*WRITTEN INSTRUCTION:* Edit all of the lines below so that each "icon" becomes "symbol" and nothing else changes. Leave the pictures out of your answer.

*GIVEN ENTRIES:*
>> Start

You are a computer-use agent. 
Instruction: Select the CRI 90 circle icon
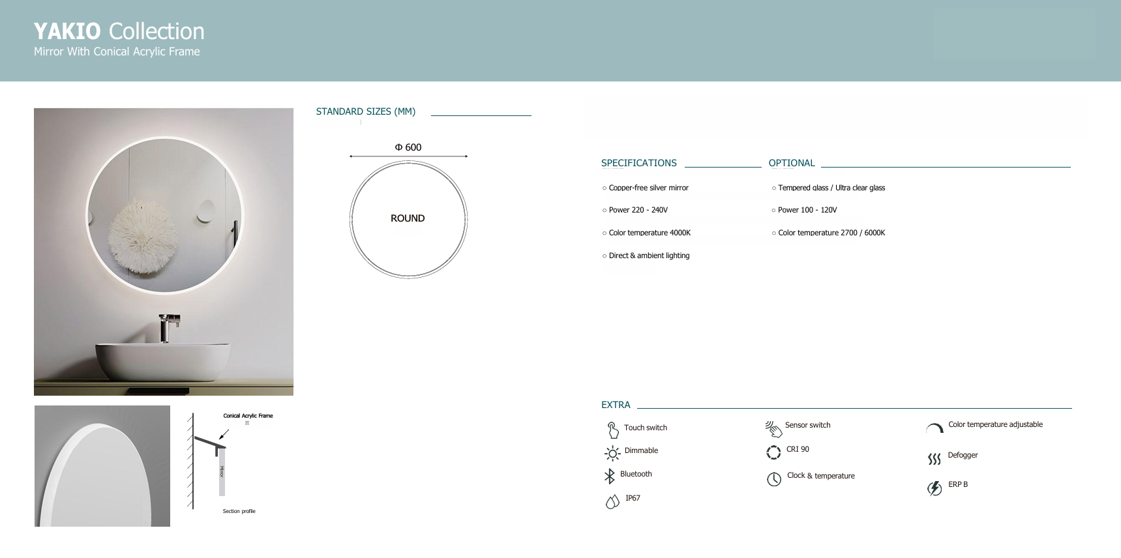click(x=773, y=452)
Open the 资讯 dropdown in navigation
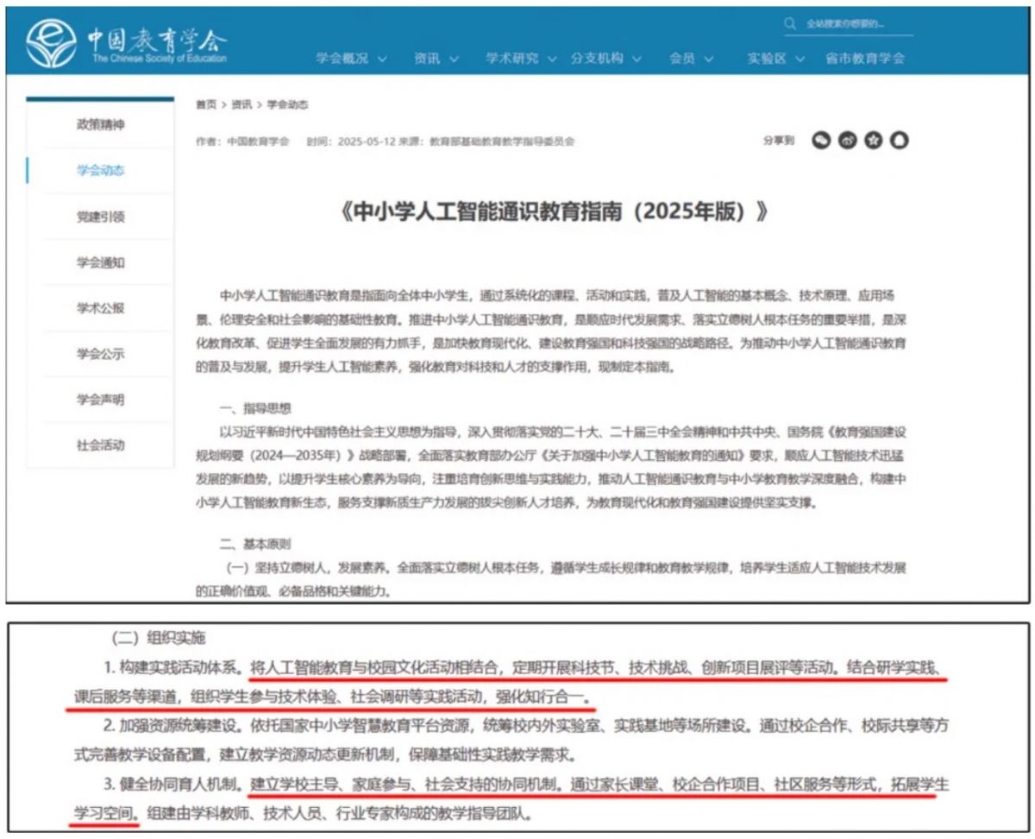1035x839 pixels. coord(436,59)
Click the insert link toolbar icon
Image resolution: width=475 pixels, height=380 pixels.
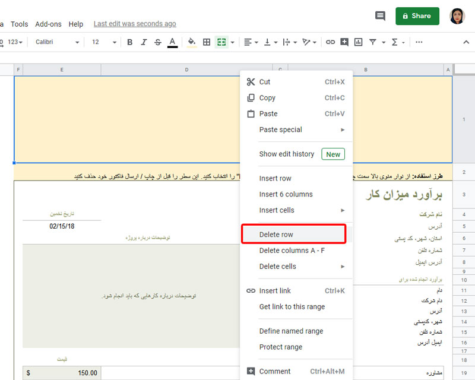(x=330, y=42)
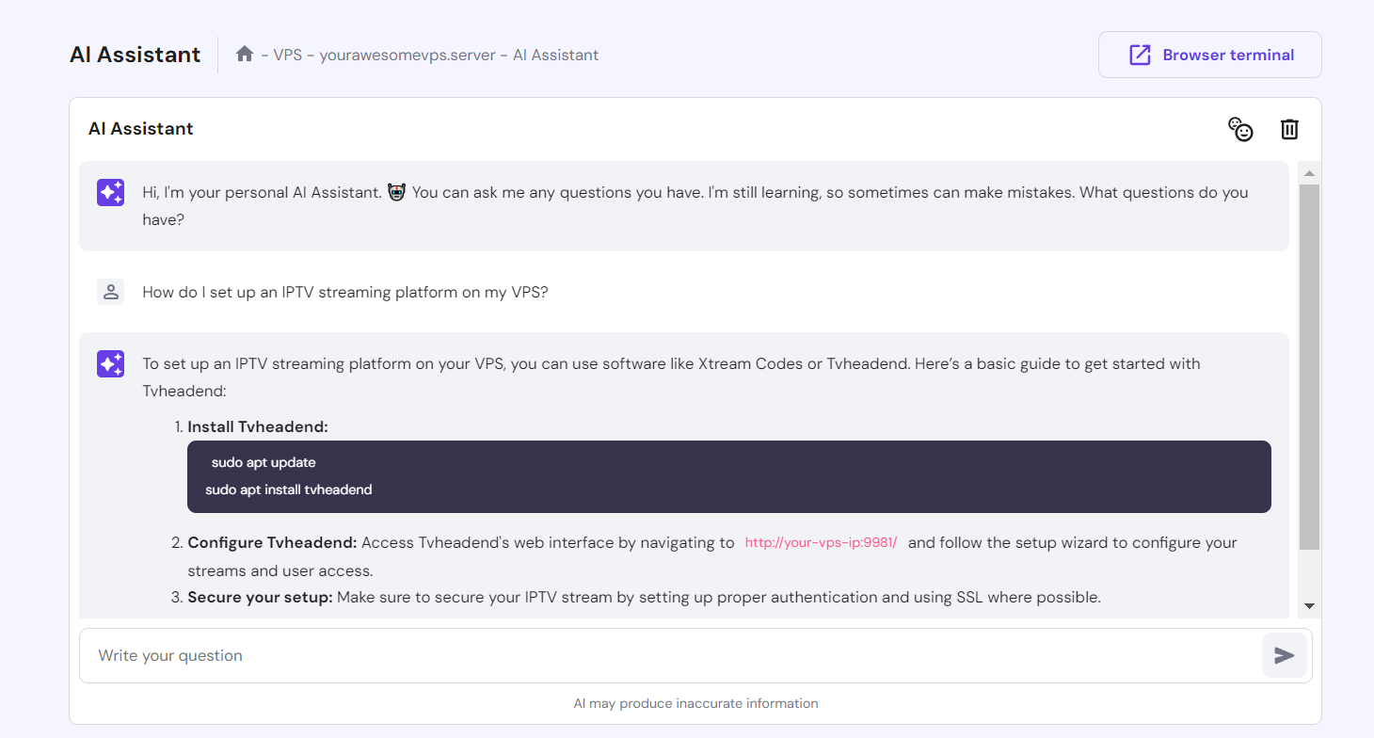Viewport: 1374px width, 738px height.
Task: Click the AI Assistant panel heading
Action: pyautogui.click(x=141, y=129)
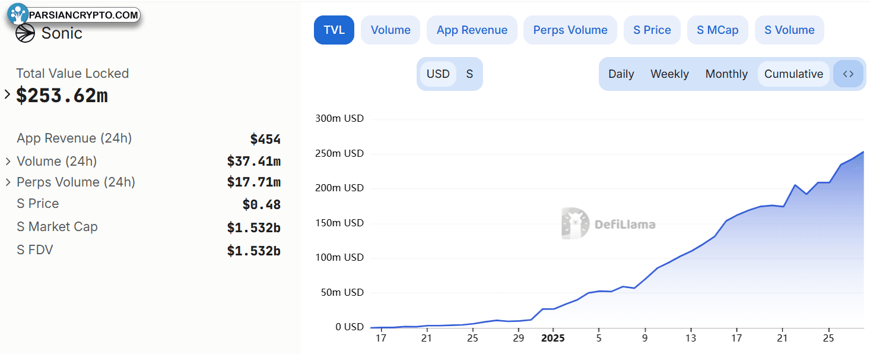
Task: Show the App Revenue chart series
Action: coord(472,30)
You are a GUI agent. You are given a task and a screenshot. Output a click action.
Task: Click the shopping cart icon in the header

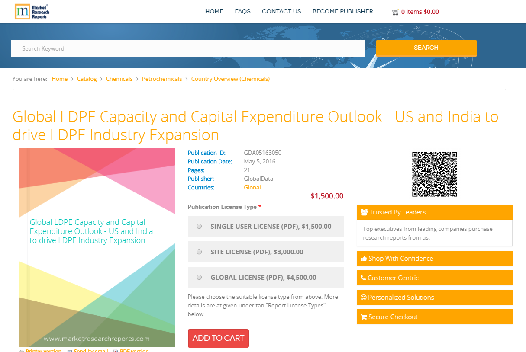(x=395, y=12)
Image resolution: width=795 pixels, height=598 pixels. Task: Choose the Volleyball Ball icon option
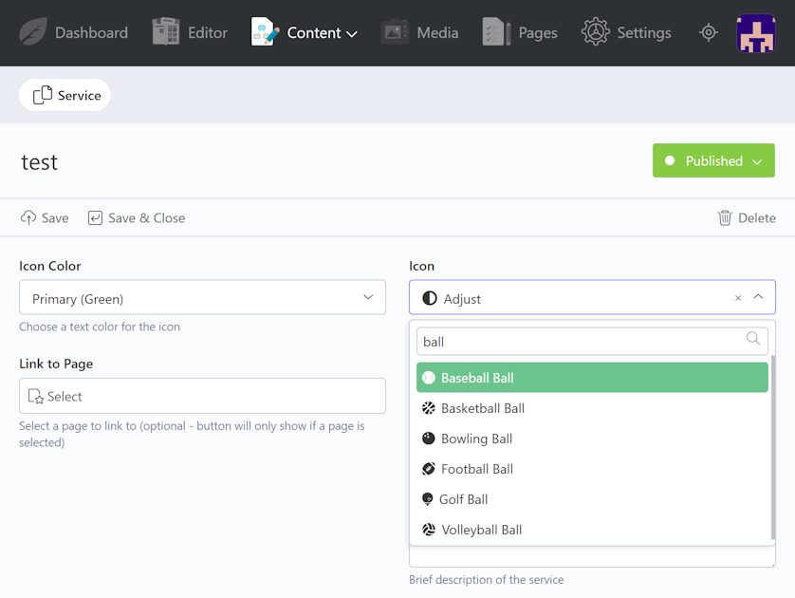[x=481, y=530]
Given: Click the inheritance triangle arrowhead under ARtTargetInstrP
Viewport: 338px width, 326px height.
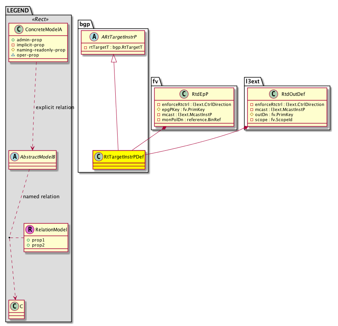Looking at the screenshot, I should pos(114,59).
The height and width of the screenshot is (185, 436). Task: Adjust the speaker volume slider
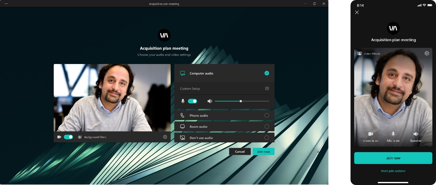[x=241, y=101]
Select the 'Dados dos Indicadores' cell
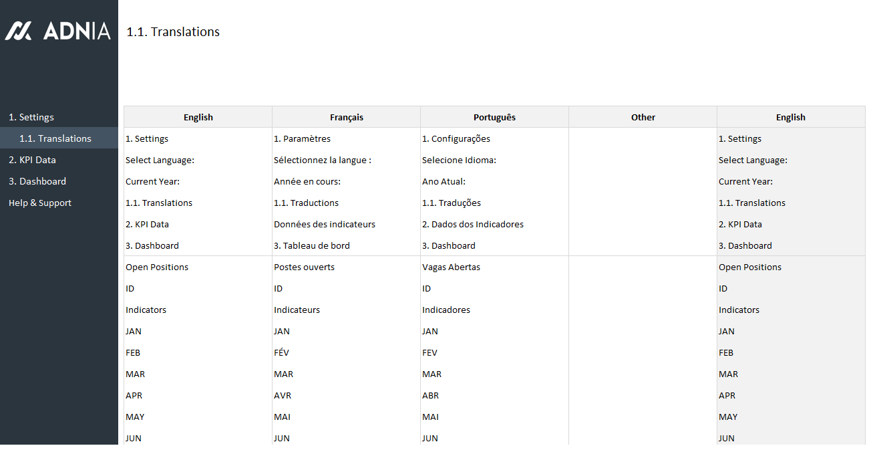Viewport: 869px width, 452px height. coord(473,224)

>> End

*SOLUTION FOR THIS PROBLEM:*
You are a computer-use agent. 
Instruction: Select the CRI 90 circle symbol
click(x=773, y=452)
Open the 资讯 dropdown in navigation
1035x839 pixels. coord(436,59)
Click the insert link toolbar symbol
Image resolution: width=475 pixels, height=380 pixels.
(x=330, y=42)
Viewport: 1374px width, 738px height.
Task: Click the AI Assistant panel heading
Action: pyautogui.click(x=141, y=129)
Task: Show the App Revenue chart series
Action: coord(472,30)
You are a GUI agent. You are given a task and a screenshot. Output a click action.
Task: Click the shopping cart symbol in the header

(x=395, y=12)
Image resolution: width=795 pixels, height=598 pixels. Task: Choose the Volleyball Ball symbol option
[x=481, y=530]
Given: Click the inheritance triangle arrowhead under ARtTargetInstrP
Viewport: 338px width, 326px height.
Looking at the screenshot, I should pos(114,59).
The height and width of the screenshot is (185, 436). Task: Adjust the speaker volume slider
[x=241, y=101]
Select the 'Dados dos Indicadores' cell
Viewport: 869px width, 452px height. coord(473,224)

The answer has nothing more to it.